As mentioned, the extent of adoption and use of EBPs in SUD treatment may be seen as very slow, or very fast, but without a clear standard, neither conclusion makes any sense. On the basis of my own research experience, I believe that the WG largely neglects three other considerations that are vital to future implementation of new ideas.
First, while in many ways remarkable, the EBPs offered to the SUD specialty are not blockbusters in the sense of offering revolutionary cures to suffering people. Many of the clinical trials oriented toward SUD treatment find only marginal effects of EBPs. As introductory methods classes always tell us, statistical significance does not equal substantive significance. Many of these clinical trials, if not most of them, find a robust effect of "treatment as usual" that is the control condition. This can be read as saying that conventional practice may be close if not equal in effectiveness to new practices. Emphasizing this point here is not to "put down" the new practices, but to empathize with practitioners who, viewing these findings or their honest translation, are not going to be easily convinced that the cost of change (in the broad sense) is really worth it.

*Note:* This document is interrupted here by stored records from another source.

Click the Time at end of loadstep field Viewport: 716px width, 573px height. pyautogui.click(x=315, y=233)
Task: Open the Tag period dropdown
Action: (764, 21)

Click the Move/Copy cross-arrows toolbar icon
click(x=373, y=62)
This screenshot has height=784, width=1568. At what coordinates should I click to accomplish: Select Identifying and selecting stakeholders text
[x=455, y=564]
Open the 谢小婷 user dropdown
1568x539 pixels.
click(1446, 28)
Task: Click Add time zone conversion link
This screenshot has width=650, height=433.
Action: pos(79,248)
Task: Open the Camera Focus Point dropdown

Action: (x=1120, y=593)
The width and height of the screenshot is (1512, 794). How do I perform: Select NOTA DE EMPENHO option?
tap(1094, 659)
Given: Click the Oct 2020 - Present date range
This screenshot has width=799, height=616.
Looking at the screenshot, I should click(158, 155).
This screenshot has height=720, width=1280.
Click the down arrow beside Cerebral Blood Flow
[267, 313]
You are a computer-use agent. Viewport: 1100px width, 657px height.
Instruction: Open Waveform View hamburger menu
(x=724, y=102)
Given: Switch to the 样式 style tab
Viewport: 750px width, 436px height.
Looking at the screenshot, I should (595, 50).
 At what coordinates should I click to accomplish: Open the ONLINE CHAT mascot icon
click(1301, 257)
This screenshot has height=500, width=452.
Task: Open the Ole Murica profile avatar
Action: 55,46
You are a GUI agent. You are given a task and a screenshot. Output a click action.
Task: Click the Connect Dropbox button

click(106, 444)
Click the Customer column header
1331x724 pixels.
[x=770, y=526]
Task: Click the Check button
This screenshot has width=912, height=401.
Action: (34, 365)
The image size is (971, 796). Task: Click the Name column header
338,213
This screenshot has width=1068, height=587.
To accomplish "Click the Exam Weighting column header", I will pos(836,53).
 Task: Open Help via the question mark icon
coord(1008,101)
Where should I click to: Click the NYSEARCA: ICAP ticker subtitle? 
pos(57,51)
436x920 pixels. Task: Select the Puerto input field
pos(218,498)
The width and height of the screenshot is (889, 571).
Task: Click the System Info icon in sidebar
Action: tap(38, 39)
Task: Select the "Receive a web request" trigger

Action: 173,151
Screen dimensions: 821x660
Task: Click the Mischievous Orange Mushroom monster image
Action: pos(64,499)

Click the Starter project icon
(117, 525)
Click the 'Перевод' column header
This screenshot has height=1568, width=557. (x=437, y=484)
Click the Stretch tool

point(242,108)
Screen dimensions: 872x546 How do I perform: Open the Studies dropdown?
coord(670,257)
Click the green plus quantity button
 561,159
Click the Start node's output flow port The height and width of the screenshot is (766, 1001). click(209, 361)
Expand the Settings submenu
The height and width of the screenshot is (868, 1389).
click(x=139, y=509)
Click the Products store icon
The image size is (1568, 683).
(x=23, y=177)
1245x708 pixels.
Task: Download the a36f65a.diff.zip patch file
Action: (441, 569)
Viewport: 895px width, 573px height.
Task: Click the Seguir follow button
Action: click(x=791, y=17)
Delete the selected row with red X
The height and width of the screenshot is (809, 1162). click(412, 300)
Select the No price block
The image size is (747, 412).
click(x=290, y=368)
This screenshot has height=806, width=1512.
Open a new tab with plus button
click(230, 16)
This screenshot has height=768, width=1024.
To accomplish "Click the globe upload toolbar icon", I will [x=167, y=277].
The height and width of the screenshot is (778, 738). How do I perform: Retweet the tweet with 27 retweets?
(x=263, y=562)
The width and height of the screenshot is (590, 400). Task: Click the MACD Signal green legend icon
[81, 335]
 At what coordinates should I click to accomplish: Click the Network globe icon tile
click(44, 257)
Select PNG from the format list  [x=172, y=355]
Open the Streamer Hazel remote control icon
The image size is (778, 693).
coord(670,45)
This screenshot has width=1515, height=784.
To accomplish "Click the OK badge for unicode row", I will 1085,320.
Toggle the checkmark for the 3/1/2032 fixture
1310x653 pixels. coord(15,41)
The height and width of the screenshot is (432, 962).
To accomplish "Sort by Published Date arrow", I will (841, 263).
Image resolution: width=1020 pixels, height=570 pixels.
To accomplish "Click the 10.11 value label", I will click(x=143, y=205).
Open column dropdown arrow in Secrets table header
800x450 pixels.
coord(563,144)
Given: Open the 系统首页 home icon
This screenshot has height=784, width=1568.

Second, and closely related, NIDA has offered the field very few high quality cost-benefit and cost-effectiveness studies regarding EBP adoption and use. Generally, when managers of treatment programs are considering a minimal or large scale adoption of an EBP, they have no tools to answer the questions of whether this adoption will "pay off." Instead it seems that managers are offered value statements that imply a greater research base equals "better," or offering "more" is better. In contexts of severe economic strain, these arguments are often not adequately compelling to lead to change. Little is found in the WG's report to support attention to this crucial barrier to change.
Third, adoption of new ideas in the marketplace is driven by demand. While there seems to be more than enough documentation that treatment providers are not demanding many of the proffered EBPs, or are not demanding them enough, what about the wishes of treatment clients, their families, and their significant others? While huge sums are invested in educating about the adverse effects of drug and alcohol use, close to nothing is invested in education about treatment. Again, we have more than enough documentation that people who seem to need SUD treatment will not use it, but this is blamed on "stigma" or the unavailability of care. Is treatment attractive? Is it credible? When clients do eventually get to treatment, are they adequately educated to ask for what specialists call EBPs? Will they accept a treatment that they do not understand? Will they accept using a substance to deal with the substance that got them into trouble in the first place? These are core questions, and only those with expertise in SUD research and treatment are equipped to address them, but again this key issue receives no attention from the WG.